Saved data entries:
----------

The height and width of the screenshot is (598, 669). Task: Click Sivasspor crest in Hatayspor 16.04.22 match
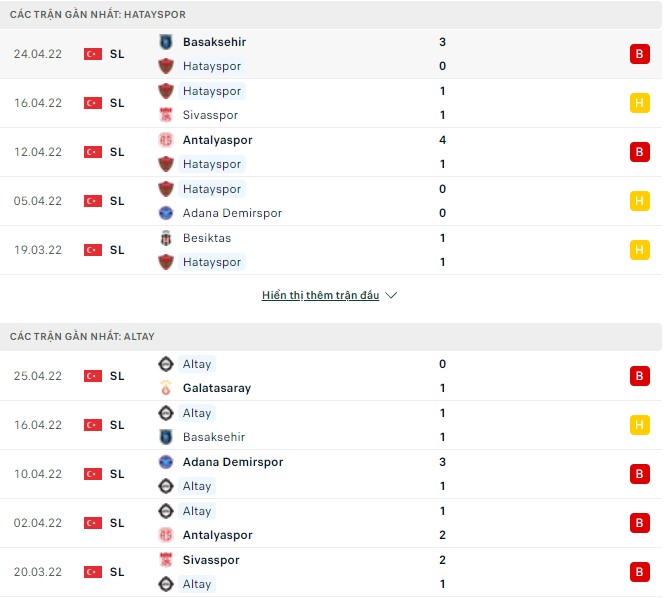[166, 115]
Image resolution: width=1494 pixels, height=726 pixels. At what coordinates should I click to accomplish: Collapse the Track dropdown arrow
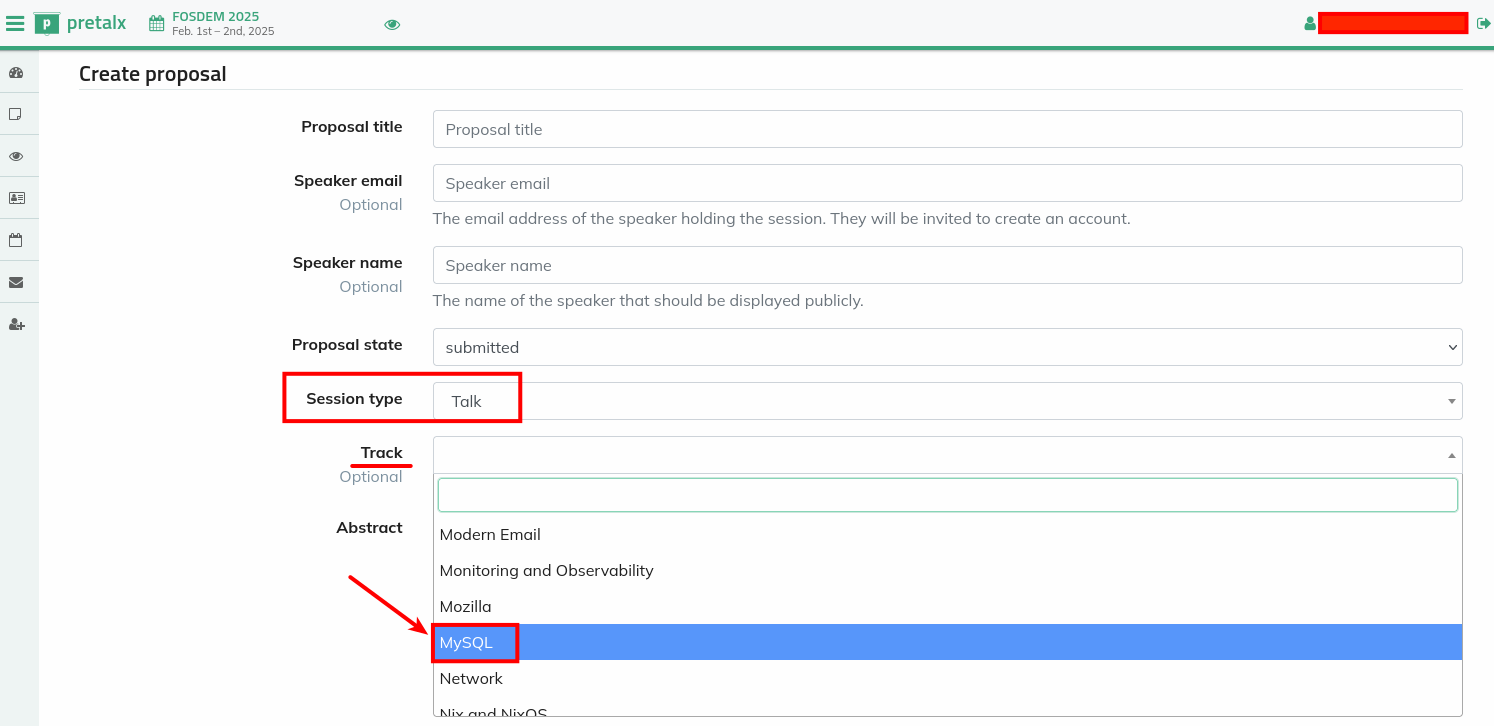click(x=1451, y=455)
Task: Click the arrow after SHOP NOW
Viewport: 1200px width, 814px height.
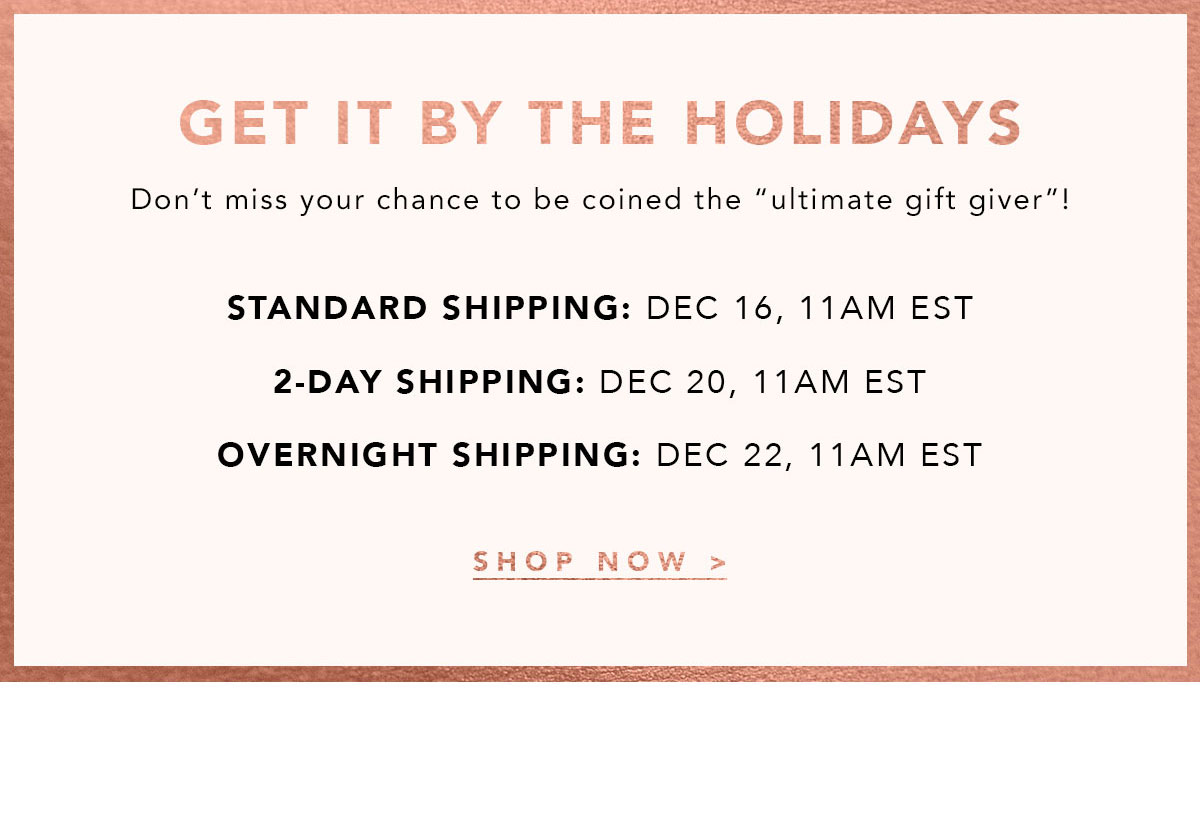Action: pyautogui.click(x=718, y=563)
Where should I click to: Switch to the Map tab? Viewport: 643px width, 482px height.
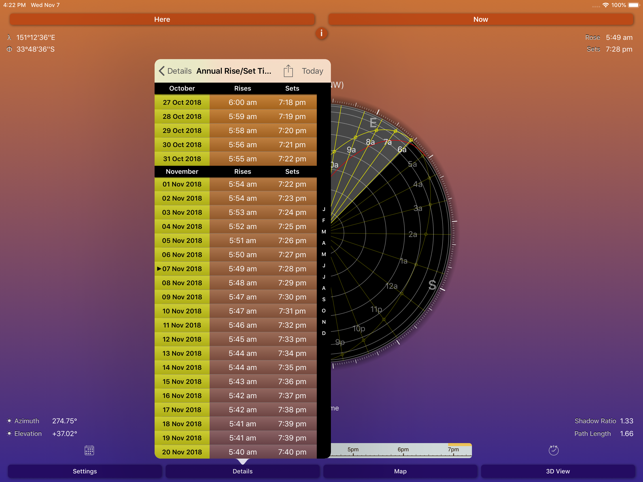(x=400, y=471)
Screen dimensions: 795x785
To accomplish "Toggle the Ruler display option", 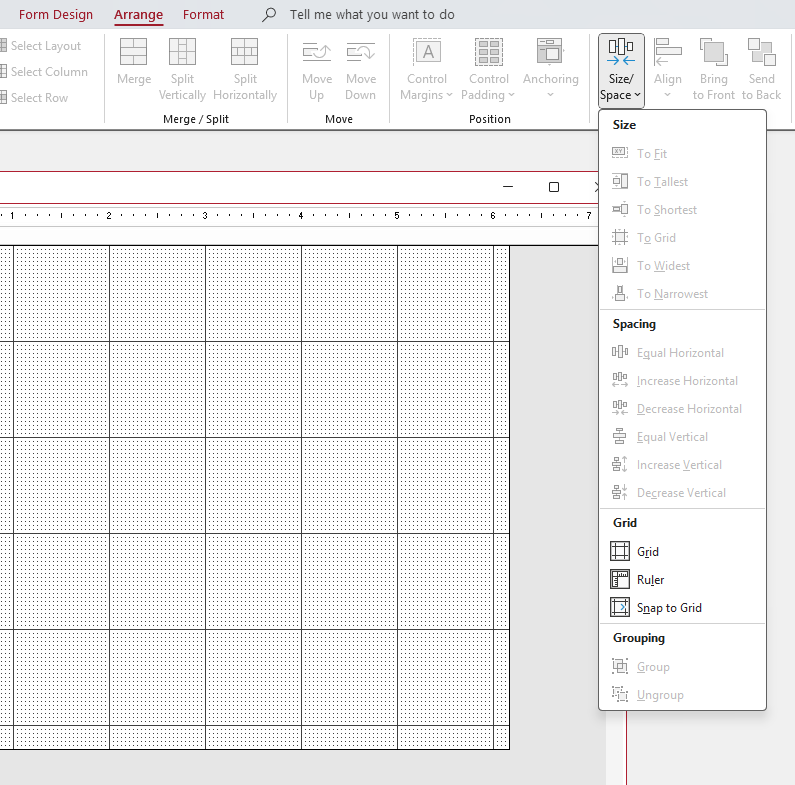I will [x=650, y=580].
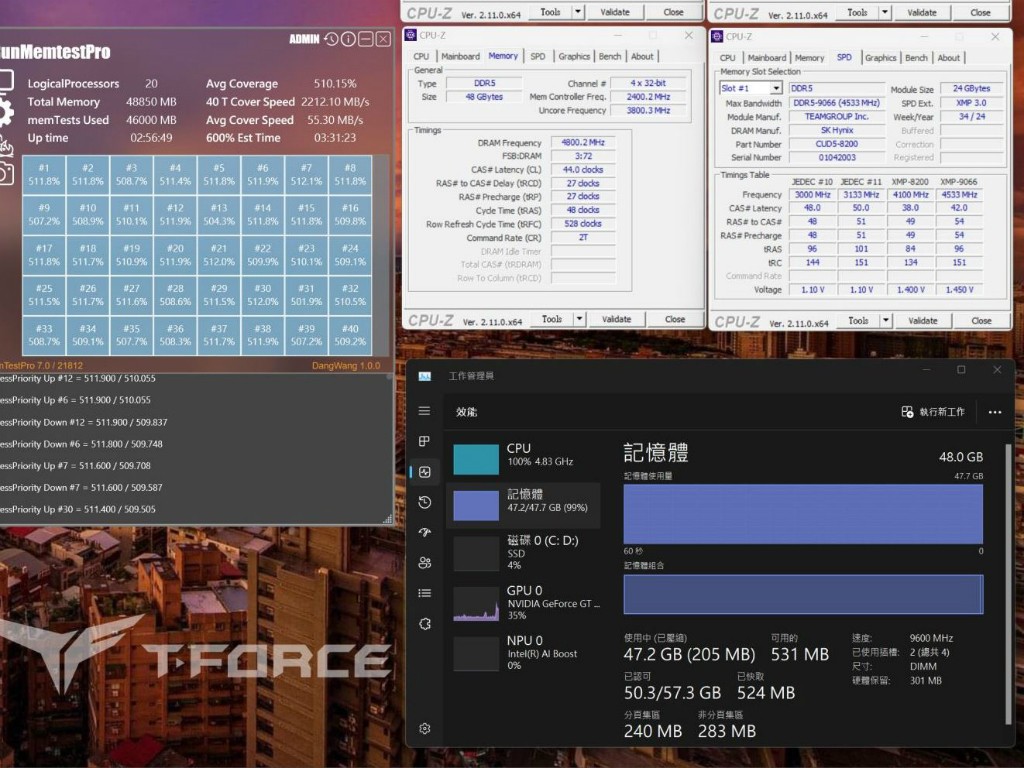Click the info icon in RunMemtestPro header
Screen dimensions: 1024x768
coord(348,39)
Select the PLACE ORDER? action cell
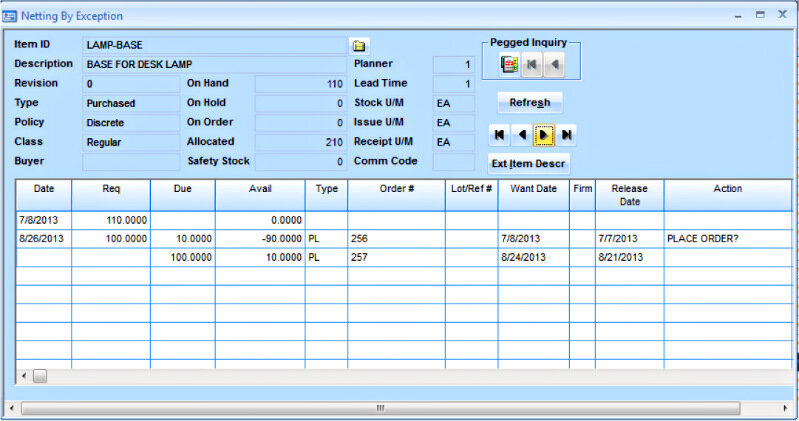 (x=727, y=240)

----------

WHAT YOU NEED TO DO =>
I would like the exact lines from the data above, starting with the one that holds "Image resolution: width=1494" and going on through the one that holds "Screen dimensions: 795x785", without the pictures.

RESPONSE TO THE TASK =>
Image resolution: width=1494 pixels, height=726 pixels. At what coordinates should I click to accomplish: Collapse the Track dropdown arrow
click(x=1451, y=455)
Task: Click the arrow after SHOP NOW
Viewport: 1200px width, 814px height.
Action: pyautogui.click(x=718, y=563)
Where should I click to: Switch to the Map tab? Viewport: 643px width, 482px height.
(x=400, y=471)
Screen dimensions: 795x785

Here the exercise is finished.